Денис, их с Шацкой сын, служит в церкви при кладбище, у него крошечная зарплата.
Да Валера и не умел отдыхать. Не могу представить, чтобы он на лежаке у моря целыми днями валялся. Для него это дикость! У него всегда работа. Он отдыхал на гастролях. А гастролей было много…
Моя с ним жизнь протекала в вечном ожидании. Когда он вернется из театра… Когда приедет с гастролей… Когда придет от Вани и Линдт…
Ждешь, ждешь, а он еще и не придет вовсе. И даже не знаешь, где он. Помню, однажды (это было задолго до Линдт) заявился домой… без носков. «А я не знаю, где носки», — и растерянно руки разводит. И смех и грех! Что ж, я проглотила и это, и мы жили как прежде.
Конечно, у нас бывали скандалы и ссоры. Но Золотухин совершенно неконфликтный человек и всегда старался избежать скандалов. Но если все-таки заводили, то говорил такое, от чего я сразу же начинала хохотать. «А ты? — и начинал, как маленький ребенок, вспоминать мои «прегрешения»: — А помнишь, как ты то-то и то-то…» Все это выглядело так глупо, что я только рот открывала. На этом скандал и заканчивался. А если мы ссорились по какому-то серьезному поводу, он просто уходил от разговора.

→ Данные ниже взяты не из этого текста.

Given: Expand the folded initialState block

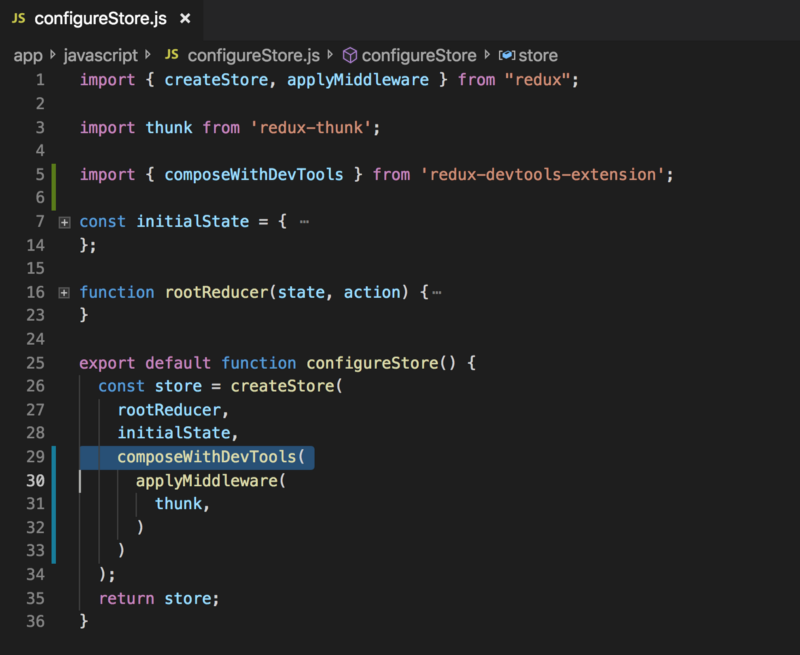Looking at the screenshot, I should tap(64, 222).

— Не надо… не надо никаких выяснений…
— Ну мы же люди. Почему, в конце концов, об этом не поговорить?!
— Прошу тебя…
Все разговоры на тему: «Как ты можешь жить на две семьи?»
заканчивались его словами: «Я тебя люблю. Это навсегда!»
Все время, помню, просил прощения: «Я виноват. Прости». Правда, при этом не добавлял: «Я больше никогда не буду».
Слово «любовь» уже не подходило к нам. Мы были просто два родных человека. Вот и все. Но, оказалось, я была очень ревнивой и не могла понять: если я его не люблю, почему ревную?
Он часто повторял: «Ты мне помогаешь, ты мне помогаешь». Как я помогала? Не знаю… Я была в курсе его творческих дел, но в последнее время творчества, как такового, уже не было. Я видела, что директорство ему очень тяжело давалось, ему бы на сцене еще поиграть… О конфликтах в театре он что-то говорил, но я все время отмахивалась.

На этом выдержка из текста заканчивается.